**EXERCISE DETAILS:** Output the lines of text in these items as a JSON list of strings, one string per line, skipping blank lines. Leave the pictures out.

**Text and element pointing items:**
☆ ☆ ☆ ☆ ☆ ☆ ☆
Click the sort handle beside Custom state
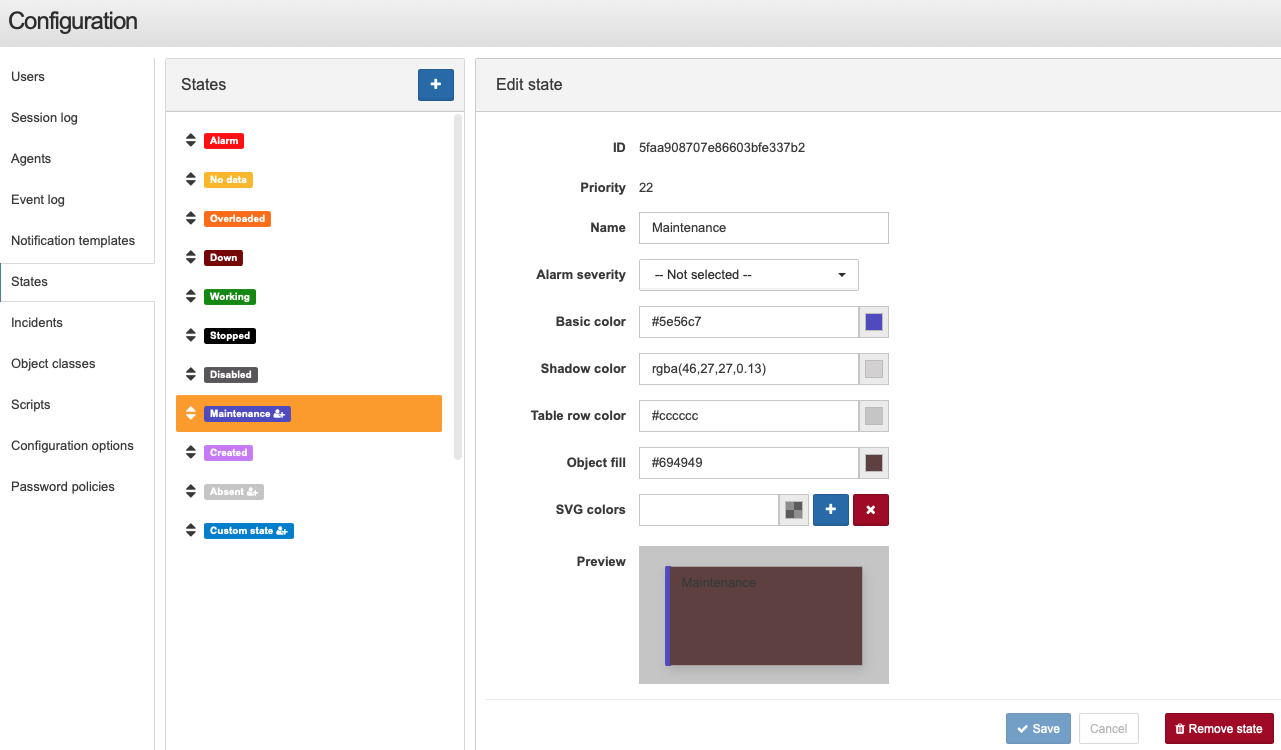The width and height of the screenshot is (1281, 750). pos(191,531)
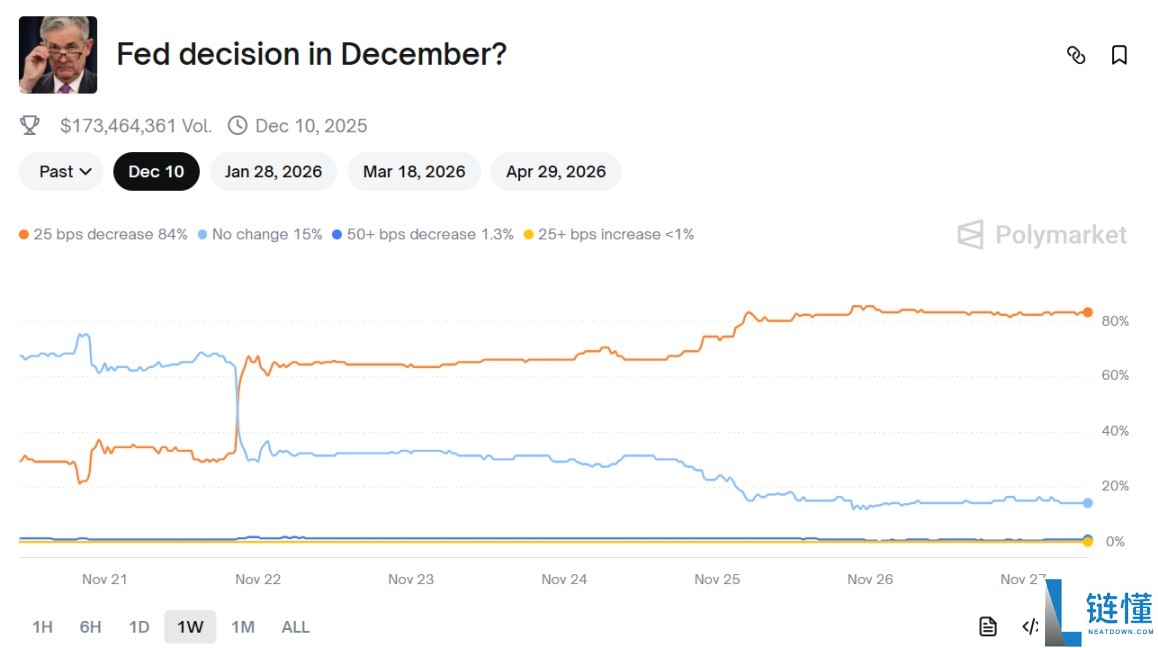Click the document icon below the chart
Screen dimensions: 1158x648
(x=988, y=627)
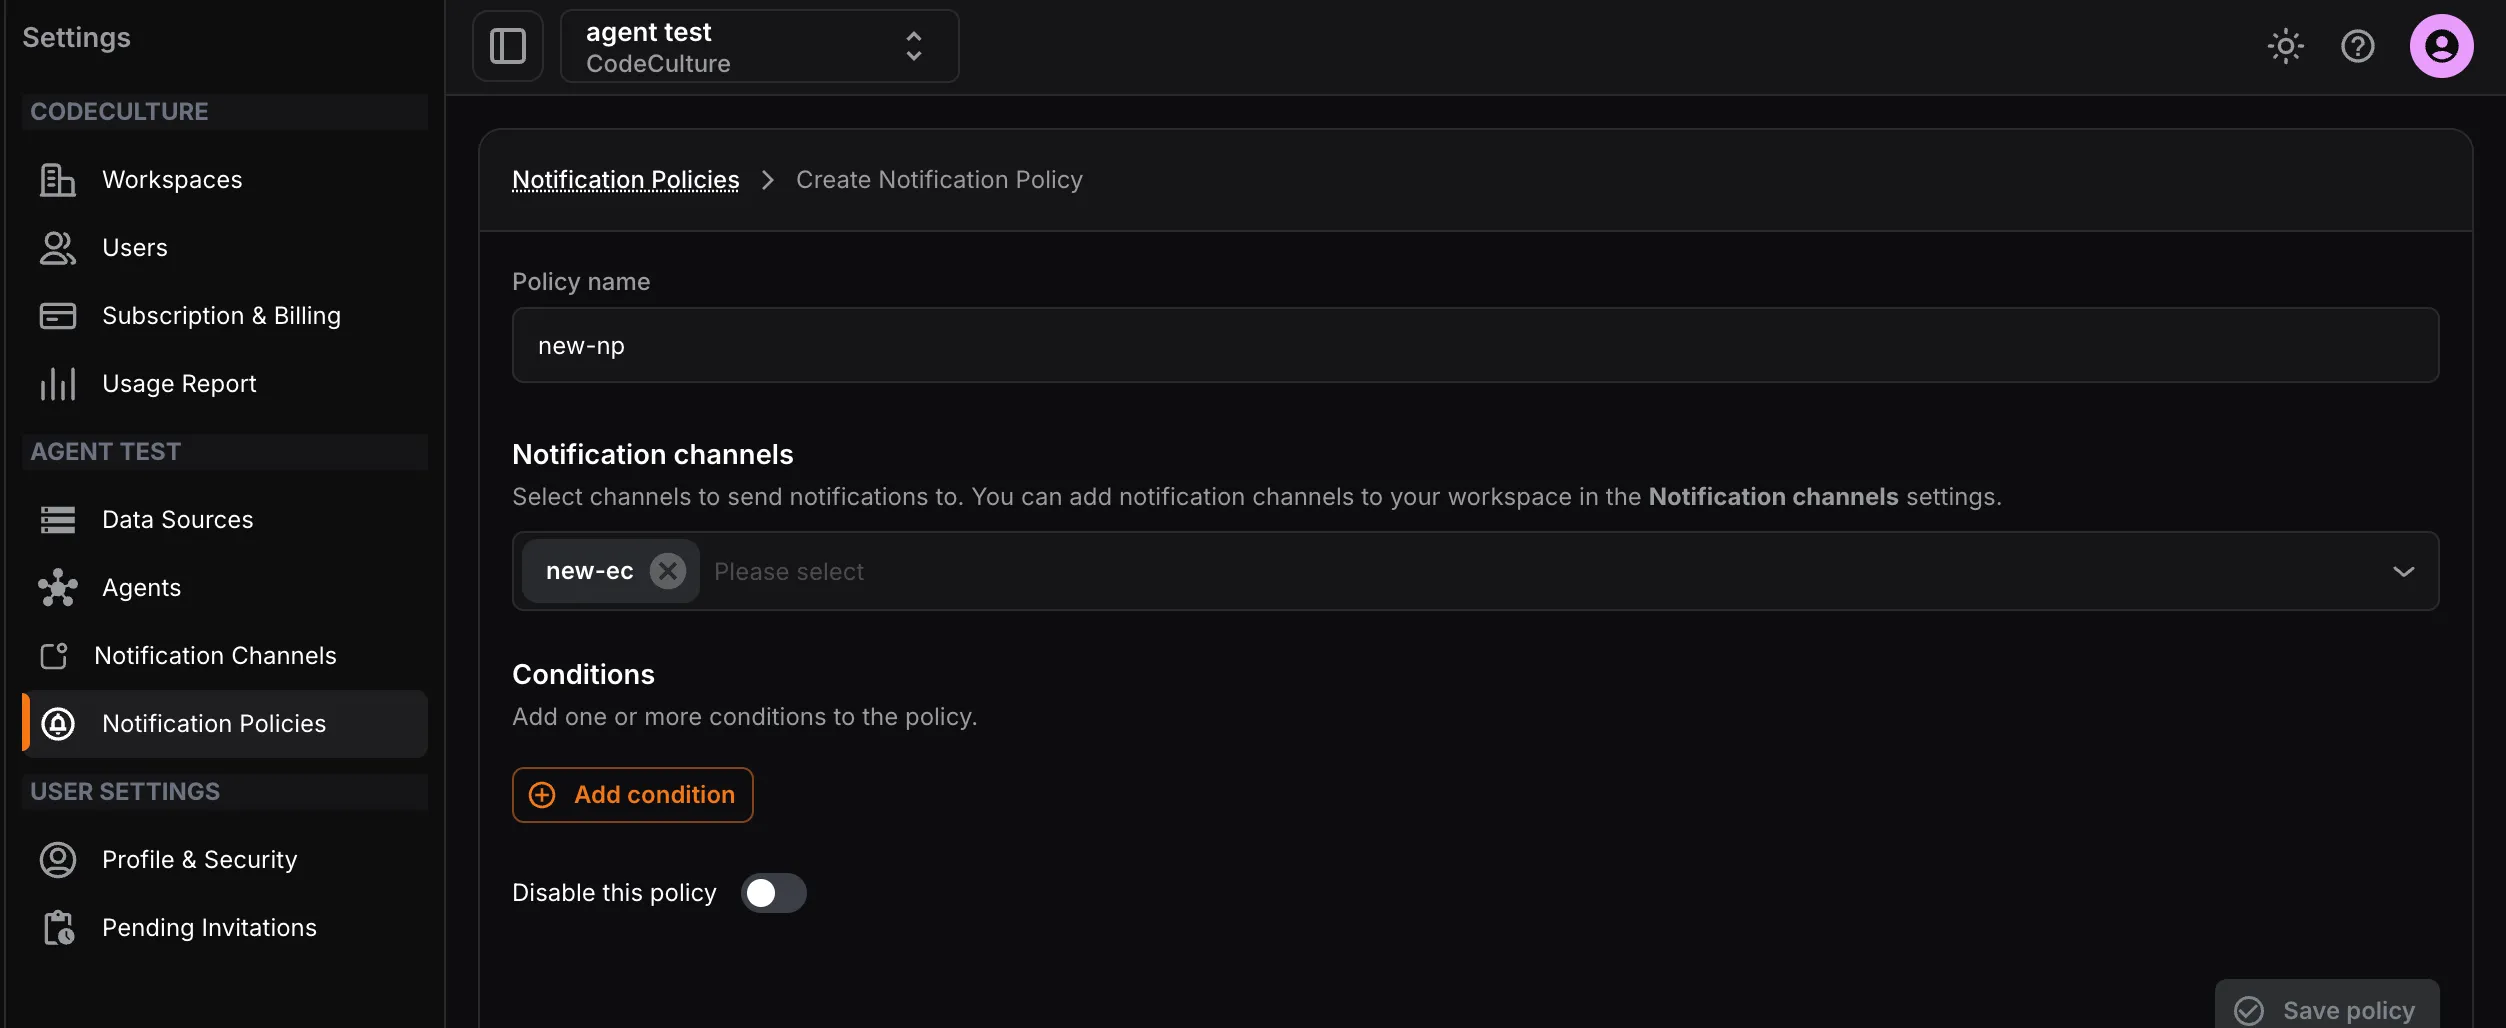Click the Save policy button
The width and height of the screenshot is (2506, 1028).
tap(2326, 1008)
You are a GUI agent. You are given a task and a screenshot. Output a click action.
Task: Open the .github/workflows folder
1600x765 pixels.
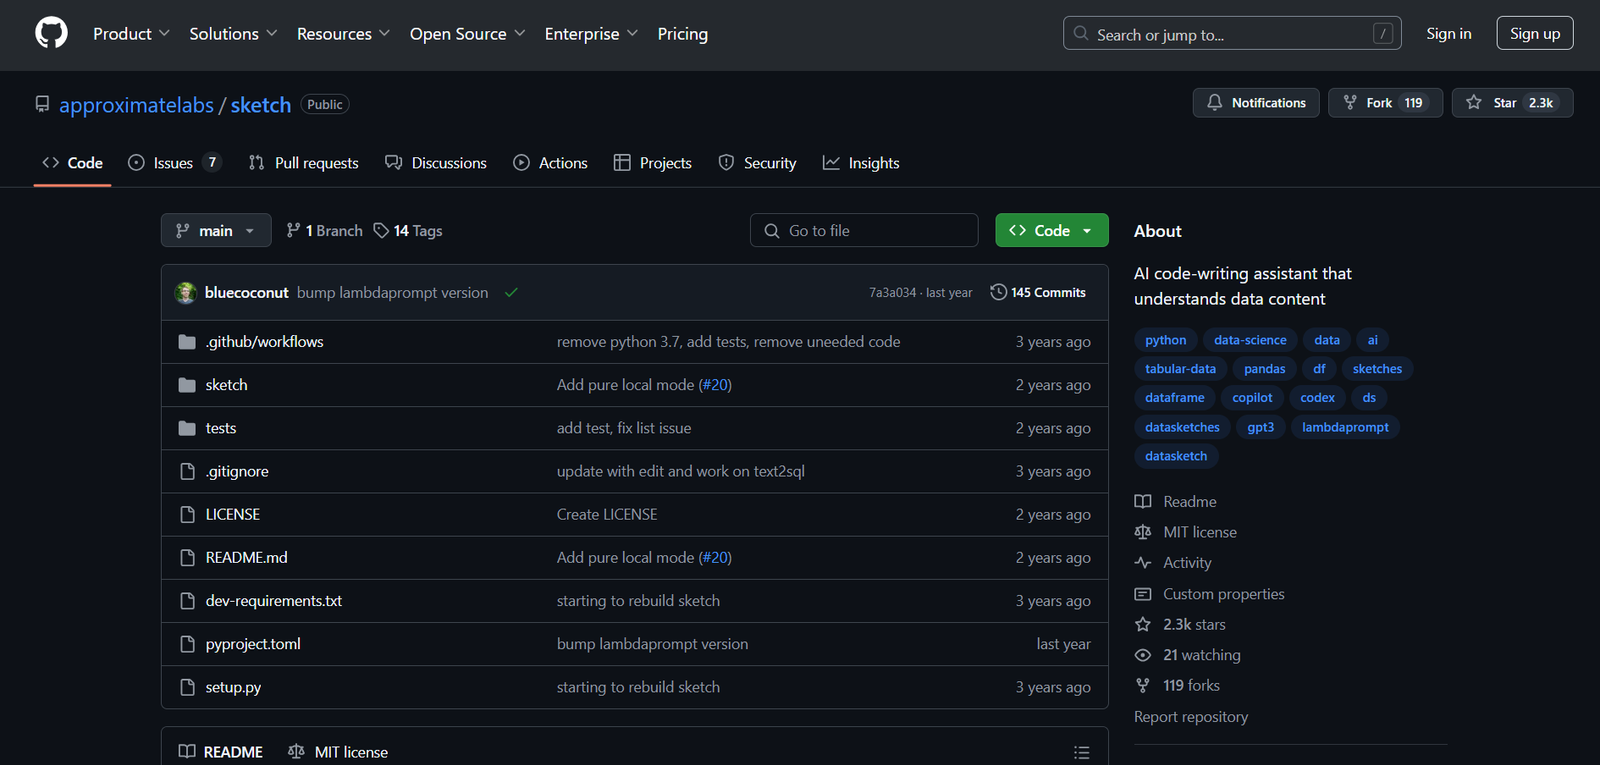tap(264, 342)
☆ ☆ ☆ ☆ ☆ ☆ ☆
**EXPECTED ANSWER:**
[
  "Click the sort handle beside Custom state",
  "The width and height of the screenshot is (1281, 750). pos(191,531)",
  "Click the document icon below the chart",
  "Screen dimensions: 1158x648",
  "(x=988, y=627)",
  "Click the Save policy button",
  "The width and height of the screenshot is (2506, 1028).",
  "tap(2326, 1008)",
  "You are a GUI agent. You are given a task and a screenshot. Output a click action.",
  "Task: Open the .github/workflows folder",
  "1600x765 pixels.",
  "tap(264, 342)"
]